== Gesteld doel ==
Zet alle rijen hieronder in een genummerde lijst en laat de lege regels weg.

== Te verwerken rijen ==

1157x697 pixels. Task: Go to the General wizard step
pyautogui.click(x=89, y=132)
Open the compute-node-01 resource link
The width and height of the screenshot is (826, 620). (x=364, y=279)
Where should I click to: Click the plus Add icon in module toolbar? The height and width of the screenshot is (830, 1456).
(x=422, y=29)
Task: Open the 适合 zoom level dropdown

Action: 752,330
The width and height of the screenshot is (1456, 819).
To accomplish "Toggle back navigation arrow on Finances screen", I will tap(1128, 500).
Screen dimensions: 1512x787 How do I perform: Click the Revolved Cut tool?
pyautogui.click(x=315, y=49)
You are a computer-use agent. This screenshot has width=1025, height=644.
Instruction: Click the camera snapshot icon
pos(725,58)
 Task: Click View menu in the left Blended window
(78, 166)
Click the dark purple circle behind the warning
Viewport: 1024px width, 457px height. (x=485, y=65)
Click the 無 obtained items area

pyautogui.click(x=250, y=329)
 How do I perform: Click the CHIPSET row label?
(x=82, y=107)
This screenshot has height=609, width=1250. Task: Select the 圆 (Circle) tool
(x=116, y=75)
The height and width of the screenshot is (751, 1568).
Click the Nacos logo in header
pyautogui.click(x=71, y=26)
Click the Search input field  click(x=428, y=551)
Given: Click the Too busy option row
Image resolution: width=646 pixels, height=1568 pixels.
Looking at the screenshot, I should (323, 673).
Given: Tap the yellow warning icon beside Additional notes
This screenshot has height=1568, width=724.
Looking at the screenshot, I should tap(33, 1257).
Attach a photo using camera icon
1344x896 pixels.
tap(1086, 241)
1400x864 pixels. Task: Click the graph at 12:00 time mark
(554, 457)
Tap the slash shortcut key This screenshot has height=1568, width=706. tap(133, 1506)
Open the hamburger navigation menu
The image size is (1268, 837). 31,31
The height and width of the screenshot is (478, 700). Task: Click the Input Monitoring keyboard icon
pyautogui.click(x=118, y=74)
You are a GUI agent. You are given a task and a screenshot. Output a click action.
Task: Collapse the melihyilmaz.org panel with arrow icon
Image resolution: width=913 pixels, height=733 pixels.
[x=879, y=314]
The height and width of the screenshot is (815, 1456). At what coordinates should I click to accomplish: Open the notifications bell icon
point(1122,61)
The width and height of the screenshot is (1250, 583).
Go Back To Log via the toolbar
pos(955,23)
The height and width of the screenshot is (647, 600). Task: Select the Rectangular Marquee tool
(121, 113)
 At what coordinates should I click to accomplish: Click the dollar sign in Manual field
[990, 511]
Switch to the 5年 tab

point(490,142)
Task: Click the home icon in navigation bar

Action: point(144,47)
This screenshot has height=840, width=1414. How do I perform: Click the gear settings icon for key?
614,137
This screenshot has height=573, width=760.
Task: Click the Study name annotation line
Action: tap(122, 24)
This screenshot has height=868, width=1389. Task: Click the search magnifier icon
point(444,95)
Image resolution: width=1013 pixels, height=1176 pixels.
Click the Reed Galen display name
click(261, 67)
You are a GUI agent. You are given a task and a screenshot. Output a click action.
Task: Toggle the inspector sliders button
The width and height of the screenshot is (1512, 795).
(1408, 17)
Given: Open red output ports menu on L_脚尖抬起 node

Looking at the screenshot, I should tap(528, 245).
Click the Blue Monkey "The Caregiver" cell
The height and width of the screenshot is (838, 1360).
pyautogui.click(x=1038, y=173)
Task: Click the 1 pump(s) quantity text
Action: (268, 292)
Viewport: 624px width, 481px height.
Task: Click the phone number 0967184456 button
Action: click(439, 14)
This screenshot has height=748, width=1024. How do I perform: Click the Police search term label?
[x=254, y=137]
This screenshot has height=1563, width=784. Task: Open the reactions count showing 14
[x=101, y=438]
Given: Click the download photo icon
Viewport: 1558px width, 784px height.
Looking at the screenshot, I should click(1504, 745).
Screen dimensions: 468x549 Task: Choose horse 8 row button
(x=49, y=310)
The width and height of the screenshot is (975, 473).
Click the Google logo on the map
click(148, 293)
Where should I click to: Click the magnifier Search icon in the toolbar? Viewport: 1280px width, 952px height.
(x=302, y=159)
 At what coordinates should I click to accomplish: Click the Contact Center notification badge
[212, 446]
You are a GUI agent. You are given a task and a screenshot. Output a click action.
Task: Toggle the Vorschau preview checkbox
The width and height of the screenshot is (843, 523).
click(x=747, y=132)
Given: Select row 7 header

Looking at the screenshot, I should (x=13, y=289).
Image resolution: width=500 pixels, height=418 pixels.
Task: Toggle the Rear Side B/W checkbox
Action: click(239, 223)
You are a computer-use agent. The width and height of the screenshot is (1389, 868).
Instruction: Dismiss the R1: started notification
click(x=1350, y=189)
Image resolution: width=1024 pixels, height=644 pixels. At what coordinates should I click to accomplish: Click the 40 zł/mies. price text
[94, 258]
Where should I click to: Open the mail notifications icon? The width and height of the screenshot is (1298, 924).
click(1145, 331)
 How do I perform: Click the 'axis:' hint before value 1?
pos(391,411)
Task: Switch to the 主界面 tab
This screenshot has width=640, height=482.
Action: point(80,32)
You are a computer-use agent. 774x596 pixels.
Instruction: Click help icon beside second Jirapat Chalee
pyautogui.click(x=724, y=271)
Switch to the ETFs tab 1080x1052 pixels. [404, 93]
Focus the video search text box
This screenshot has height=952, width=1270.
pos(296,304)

== Uitwerking oefening ==
1. 1157x697 pixels. Task: Go to the General wizard step
2. pyautogui.click(x=89, y=132)
3. Open the compute-node-01 resource link
4. The width and height of the screenshot is (826, 620). (x=364, y=279)
5. Where should I click to: Click the plus Add icon in module toolbar? The height and width of the screenshot is (830, 1456).
6. (x=422, y=29)
7. Task: Open the 适合 zoom level dropdown
8. Action: 752,330
9. The width and height of the screenshot is (1456, 819).
10. To accomplish "Toggle back navigation arrow on Finances screen", I will tap(1128, 500).
11. Screen dimensions: 1512x787 How do I perform: Click the Revolved Cut tool?
12. pyautogui.click(x=315, y=49)
13. You are a computer-use agent. This screenshot has width=1025, height=644.
14. Instruction: Click the camera snapshot icon
15. pos(725,58)
16.  Task: Click View menu in the left Blended window
17. (78, 166)
18. Click the dark purple circle behind the warning
19. Viewport: 1024px width, 457px height. (x=485, y=65)
20. Click the 無 obtained items area
21. pyautogui.click(x=250, y=329)
22.  How do I perform: Click the CHIPSET row label?
23. (x=82, y=107)
24. This screenshot has height=609, width=1250. Task: Select the 圆 (Circle) tool
25. (x=116, y=75)
26. The height and width of the screenshot is (751, 1568).
27. Click the Nacos logo in header
28. pyautogui.click(x=71, y=26)
29. Click the Search input field  click(x=428, y=551)
30. Given: Click the Too busy option row
31. Image resolution: width=646 pixels, height=1568 pixels.
32. Looking at the screenshot, I should (323, 673).
33. Given: Tap the yellow warning icon beside Additional notes
34. This screenshot has height=1568, width=724.
35. Looking at the screenshot, I should tap(33, 1257).
36. Attach a photo using camera icon
37. 1344x896 pixels.
38. tap(1086, 241)
39. 1400x864 pixels. Task: Click the graph at 12:00 time mark
40. (554, 457)
41. Tap the slash shortcut key This screenshot has height=1568, width=706. tap(133, 1506)
42. Open the hamburger navigation menu
43. The image size is (1268, 837). 31,31
44. The height and width of the screenshot is (478, 700). Task: Click the Input Monitoring keyboard icon
45. pyautogui.click(x=118, y=74)
46. You are a GUI agent. You are given a task and a screenshot. Output a click action.
47. Task: Collapse the melihyilmaz.org panel with arrow icon
48. Image resolution: width=913 pixels, height=733 pixels.
49. [x=879, y=314]
50. The height and width of the screenshot is (815, 1456). At what coordinates should I click to accomplish: Open the notifications bell icon
51. point(1122,61)
52. The width and height of the screenshot is (1250, 583).
53. Go Back To Log via the toolbar
54. pos(955,23)
55. The height and width of the screenshot is (647, 600). Task: Select the Rectangular Marquee tool
56. (121, 113)
57.  At what coordinates should I click to accomplish: Click the dollar sign in Manual field
58. [990, 511]
59. Switch to the 5年 tab
60. point(490,142)
61. Task: Click the home icon in navigation bar
62. Action: point(144,47)
63. This screenshot has height=840, width=1414. How do I perform: Click the gear settings icon for key?
64. 614,137
65. This screenshot has height=573, width=760.
66. Task: Click the Study name annotation line
67. Action: tap(122, 24)
68. This screenshot has height=868, width=1389. Task: Click the search magnifier icon
69. point(444,95)
70. Image resolution: width=1013 pixels, height=1176 pixels.
71. Click the Reed Galen display name
72. click(261, 67)
73. You are a GUI agent. You are given a task and a screenshot. Output a click action.
74. Task: Toggle the inspector sliders button
75. The width and height of the screenshot is (1512, 795).
76. (1408, 17)
77. Given: Open red output ports menu on L_脚尖抬起 node
78. Looking at the screenshot, I should tap(528, 245).
79. Click the Blue Monkey "The Caregiver" cell
80. The height and width of the screenshot is (838, 1360).
81. pyautogui.click(x=1038, y=173)
82. Task: Click the 1 pump(s) quantity text
83. Action: (268, 292)
84. Viewport: 624px width, 481px height.
85. Task: Click the phone number 0967184456 button
86. Action: click(439, 14)
87. This screenshot has height=748, width=1024. How do I perform: Click the Police search term label?
88. [x=254, y=137]
89. This screenshot has height=1563, width=784. Task: Open the reactions count showing 14
90. [x=101, y=438]
91. Given: Click the download photo icon
92. Viewport: 1558px width, 784px height.
93. Looking at the screenshot, I should click(1504, 745).
94. Screen dimensions: 468x549 Task: Choose horse 8 row button
95. (x=49, y=310)
96. The width and height of the screenshot is (975, 473).
97. Click the Google logo on the map
98. click(148, 293)
99. Where should I click to: Click the magnifier Search icon in the toolbar? Viewport: 1280px width, 952px height.
100. (x=302, y=159)
101.  At what coordinates should I click to accomplish: Click the Contact Center notification badge
102. [212, 446]
103. You are a GUI agent. You are given a task and a screenshot. Output a click action.
104. Task: Toggle the Vorschau preview checkbox
105. The width and height of the screenshot is (843, 523).
106. click(x=747, y=132)
107. Given: Select row 7 header
108. Looking at the screenshot, I should (x=13, y=289).
109. Image resolution: width=500 pixels, height=418 pixels.
110. Task: Toggle the Rear Side B/W checkbox
111. Action: click(239, 223)
112. You are a computer-use agent. The width and height of the screenshot is (1389, 868).
113. Instruction: Dismiss the R1: started notification
114. click(x=1350, y=189)
115. Image resolution: width=1024 pixels, height=644 pixels. At what coordinates should I click to accomplish: Click the 40 zł/mies. price text
116. [94, 258]
117. Where should I click to: Open the mail notifications icon? The width and height of the screenshot is (1298, 924).
118. click(1145, 331)
119.  How do I perform: Click the 'axis:' hint before value 1?
120. pos(391,411)
121. Task: Switch to the 主界面 tab
122. This screenshot has width=640, height=482.
123. Action: point(80,32)
124. You are a computer-use agent. 774x596 pixels.
125. Instruction: Click help icon beside second Jirapat Chalee
126. pyautogui.click(x=724, y=271)
127. Switch to the ETFs tab 1080x1052 pixels. [404, 93]
128. Focus the video search text box
129. This screenshot has height=952, width=1270.
130. pos(296,304)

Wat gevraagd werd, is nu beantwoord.